## Prompt
Repeat the lines below exactly as written, please, from the line with "Instruction: Click the scroll" to the line with "has height=1036, width=1157.", both lines included, and no others.
------ Provided data ------
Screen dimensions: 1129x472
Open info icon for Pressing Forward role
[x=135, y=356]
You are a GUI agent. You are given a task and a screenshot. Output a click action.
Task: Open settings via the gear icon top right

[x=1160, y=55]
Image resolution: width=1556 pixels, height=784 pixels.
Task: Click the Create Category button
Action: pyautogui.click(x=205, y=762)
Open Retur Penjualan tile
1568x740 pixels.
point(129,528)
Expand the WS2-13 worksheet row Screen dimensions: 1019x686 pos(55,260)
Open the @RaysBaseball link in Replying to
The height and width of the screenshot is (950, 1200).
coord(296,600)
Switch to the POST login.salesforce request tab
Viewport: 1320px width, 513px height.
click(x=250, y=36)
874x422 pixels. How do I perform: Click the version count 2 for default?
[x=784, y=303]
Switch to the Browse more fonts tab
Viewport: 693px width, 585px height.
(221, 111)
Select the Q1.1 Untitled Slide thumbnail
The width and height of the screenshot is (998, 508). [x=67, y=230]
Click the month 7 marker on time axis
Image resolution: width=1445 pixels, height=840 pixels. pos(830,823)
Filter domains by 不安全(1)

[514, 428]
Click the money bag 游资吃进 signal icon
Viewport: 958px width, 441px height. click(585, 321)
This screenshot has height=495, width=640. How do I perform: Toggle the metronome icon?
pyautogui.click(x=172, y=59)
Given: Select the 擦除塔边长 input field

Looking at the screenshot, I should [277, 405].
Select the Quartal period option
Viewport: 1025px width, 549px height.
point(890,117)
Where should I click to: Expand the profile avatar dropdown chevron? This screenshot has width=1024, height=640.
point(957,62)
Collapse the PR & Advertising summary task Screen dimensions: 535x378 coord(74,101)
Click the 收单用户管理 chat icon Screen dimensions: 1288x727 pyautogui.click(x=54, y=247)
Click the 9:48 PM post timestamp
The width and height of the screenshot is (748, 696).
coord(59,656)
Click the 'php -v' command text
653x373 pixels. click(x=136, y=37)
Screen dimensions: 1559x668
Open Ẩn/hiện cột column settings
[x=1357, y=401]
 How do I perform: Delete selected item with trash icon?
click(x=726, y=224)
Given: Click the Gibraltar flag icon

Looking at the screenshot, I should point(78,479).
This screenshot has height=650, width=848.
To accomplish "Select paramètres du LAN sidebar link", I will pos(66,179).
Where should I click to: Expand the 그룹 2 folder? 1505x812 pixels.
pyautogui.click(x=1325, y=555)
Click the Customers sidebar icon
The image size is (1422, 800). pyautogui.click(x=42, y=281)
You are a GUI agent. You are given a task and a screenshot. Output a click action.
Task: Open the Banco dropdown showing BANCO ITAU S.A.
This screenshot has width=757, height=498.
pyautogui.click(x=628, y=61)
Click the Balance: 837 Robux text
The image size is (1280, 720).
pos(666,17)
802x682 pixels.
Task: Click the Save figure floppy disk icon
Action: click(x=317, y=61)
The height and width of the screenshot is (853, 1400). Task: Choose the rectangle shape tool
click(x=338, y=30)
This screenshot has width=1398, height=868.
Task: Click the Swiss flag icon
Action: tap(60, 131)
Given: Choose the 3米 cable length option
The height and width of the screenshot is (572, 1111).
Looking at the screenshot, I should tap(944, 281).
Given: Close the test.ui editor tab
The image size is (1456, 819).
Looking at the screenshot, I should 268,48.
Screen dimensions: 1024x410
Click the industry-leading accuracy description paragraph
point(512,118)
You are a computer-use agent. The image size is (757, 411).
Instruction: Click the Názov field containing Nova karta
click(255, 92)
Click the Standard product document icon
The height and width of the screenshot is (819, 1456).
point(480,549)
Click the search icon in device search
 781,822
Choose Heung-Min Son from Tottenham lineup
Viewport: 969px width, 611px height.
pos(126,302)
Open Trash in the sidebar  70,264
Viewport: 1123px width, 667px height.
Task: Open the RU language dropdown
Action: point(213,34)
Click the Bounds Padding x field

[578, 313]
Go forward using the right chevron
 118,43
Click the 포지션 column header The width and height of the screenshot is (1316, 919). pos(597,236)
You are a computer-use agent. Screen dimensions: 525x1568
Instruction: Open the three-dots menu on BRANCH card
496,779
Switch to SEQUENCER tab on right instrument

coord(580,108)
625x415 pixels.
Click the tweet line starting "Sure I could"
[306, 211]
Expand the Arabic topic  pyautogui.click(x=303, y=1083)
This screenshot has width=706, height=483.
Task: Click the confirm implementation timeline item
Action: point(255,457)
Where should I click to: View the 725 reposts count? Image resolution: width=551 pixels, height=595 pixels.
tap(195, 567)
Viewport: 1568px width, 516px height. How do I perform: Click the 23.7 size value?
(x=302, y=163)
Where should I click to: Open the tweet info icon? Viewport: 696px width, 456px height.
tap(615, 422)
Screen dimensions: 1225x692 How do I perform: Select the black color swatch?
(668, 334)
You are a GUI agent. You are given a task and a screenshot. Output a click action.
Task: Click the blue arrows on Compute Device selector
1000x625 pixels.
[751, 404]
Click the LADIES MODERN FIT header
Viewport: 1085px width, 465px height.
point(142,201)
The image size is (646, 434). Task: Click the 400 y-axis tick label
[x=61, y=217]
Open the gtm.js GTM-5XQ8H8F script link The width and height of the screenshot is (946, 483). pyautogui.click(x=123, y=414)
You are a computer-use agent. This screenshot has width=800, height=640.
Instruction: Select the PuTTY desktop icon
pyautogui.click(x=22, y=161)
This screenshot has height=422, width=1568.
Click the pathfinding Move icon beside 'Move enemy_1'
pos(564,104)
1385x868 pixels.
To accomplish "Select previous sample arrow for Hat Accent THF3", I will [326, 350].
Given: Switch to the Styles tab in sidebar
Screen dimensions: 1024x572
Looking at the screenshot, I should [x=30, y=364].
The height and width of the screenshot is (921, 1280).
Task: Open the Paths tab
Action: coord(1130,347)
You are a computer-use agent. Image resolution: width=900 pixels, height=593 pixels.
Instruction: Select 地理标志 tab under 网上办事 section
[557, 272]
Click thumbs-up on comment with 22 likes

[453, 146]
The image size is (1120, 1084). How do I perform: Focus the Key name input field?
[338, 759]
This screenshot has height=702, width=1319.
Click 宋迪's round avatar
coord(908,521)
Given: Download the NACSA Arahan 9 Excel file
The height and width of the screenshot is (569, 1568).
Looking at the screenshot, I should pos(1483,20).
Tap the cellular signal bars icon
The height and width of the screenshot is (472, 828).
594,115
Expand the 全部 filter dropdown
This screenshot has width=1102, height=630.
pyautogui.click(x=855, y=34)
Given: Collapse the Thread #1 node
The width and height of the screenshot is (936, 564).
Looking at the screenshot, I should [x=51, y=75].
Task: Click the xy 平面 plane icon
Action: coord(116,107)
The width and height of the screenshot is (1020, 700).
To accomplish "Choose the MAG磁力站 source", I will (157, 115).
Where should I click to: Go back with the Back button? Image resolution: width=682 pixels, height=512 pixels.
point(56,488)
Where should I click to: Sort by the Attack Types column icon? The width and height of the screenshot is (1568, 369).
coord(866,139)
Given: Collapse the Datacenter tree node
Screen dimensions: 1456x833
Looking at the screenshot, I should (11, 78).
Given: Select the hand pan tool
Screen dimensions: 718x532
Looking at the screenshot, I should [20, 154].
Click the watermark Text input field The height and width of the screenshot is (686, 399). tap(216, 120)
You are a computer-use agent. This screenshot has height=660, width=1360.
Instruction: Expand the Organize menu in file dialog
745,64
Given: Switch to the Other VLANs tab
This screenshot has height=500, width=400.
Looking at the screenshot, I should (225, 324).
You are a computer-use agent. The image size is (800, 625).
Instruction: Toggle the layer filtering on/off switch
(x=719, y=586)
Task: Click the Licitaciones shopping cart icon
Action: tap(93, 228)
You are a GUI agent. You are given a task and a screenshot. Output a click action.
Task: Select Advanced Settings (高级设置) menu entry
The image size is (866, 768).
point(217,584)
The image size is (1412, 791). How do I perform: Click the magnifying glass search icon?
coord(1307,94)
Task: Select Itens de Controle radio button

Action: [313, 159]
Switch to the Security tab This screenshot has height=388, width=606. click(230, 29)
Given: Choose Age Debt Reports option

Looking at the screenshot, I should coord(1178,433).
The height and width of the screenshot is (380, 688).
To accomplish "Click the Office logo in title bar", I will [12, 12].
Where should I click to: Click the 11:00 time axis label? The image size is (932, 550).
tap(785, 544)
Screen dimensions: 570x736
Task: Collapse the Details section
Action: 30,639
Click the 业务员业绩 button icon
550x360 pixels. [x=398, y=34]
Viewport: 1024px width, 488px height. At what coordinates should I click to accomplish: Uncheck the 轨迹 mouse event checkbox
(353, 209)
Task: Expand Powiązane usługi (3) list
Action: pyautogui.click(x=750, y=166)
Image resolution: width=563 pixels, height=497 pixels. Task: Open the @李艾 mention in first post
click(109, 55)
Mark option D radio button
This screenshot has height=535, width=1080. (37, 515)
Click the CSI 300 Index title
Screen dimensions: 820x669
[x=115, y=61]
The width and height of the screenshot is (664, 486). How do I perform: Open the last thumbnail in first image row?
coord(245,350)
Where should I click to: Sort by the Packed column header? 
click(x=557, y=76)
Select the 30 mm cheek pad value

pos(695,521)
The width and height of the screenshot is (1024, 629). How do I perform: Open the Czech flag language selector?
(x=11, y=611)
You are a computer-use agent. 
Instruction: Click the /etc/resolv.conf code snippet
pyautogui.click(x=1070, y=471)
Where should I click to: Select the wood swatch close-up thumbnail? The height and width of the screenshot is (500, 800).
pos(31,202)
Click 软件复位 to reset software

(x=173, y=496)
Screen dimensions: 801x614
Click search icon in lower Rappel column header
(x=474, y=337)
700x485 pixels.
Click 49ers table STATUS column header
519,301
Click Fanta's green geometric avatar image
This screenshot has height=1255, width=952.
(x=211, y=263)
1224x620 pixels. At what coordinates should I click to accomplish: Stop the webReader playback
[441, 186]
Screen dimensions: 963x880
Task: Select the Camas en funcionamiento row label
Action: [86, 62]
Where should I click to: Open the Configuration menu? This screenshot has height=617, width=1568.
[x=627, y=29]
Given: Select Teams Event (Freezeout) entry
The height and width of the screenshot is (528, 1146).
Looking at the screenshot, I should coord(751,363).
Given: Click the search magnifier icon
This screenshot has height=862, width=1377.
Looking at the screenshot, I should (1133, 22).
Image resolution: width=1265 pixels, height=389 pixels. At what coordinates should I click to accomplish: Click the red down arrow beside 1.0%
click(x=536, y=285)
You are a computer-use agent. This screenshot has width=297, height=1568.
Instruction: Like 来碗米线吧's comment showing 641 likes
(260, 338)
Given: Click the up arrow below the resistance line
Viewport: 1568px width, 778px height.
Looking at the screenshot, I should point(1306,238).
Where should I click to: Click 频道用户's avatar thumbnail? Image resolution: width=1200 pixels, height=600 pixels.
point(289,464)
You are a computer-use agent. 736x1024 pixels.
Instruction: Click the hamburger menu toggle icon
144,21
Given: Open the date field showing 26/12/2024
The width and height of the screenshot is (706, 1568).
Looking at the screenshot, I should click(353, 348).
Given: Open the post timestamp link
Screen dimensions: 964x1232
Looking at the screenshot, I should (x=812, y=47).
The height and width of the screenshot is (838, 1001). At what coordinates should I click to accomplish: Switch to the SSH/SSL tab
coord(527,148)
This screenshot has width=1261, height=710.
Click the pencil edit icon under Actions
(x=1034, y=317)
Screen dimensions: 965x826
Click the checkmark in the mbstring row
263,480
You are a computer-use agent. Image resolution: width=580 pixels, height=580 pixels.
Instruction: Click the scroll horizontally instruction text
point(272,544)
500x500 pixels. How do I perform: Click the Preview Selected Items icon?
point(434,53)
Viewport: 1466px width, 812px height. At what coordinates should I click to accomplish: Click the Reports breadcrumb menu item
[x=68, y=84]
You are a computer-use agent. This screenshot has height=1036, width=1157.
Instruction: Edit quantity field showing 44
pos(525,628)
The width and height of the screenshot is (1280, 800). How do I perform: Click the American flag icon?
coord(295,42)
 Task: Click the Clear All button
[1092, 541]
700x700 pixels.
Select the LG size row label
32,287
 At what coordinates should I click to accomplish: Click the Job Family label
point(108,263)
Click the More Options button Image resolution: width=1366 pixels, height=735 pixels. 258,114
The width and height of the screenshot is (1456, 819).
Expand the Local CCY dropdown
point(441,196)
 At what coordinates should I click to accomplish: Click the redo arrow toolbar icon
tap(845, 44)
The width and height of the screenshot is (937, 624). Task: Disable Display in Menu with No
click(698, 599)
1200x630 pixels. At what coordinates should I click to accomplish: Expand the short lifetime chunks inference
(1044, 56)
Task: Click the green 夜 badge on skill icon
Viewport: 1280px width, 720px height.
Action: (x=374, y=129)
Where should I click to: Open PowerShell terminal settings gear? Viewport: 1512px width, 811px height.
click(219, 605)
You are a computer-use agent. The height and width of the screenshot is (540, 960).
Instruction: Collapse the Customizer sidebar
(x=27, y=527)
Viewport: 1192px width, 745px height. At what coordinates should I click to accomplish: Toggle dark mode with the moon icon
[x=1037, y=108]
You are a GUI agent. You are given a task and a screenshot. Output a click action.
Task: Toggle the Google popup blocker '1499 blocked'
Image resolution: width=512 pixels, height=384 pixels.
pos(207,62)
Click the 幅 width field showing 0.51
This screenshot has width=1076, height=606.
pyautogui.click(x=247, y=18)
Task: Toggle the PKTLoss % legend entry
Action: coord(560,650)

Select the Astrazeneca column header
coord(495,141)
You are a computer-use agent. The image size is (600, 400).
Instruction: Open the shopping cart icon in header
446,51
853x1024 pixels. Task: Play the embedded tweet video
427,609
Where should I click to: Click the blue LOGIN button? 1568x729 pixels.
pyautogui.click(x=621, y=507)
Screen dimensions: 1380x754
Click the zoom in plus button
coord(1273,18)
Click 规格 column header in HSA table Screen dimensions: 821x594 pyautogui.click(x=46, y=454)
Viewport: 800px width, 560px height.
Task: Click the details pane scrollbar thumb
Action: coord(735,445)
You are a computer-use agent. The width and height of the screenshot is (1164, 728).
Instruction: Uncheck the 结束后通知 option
------
## Answer below
Instruction: Click the scroll horizontally instruction text
point(272,544)
500x500 pixels. How do I perform: Click the Preview Selected Items icon?
point(434,53)
Viewport: 1466px width, 812px height. At what coordinates should I click to accomplish: Click the Reports breadcrumb menu item
[x=68, y=84]
You are a computer-use agent. This screenshot has height=1036, width=1157.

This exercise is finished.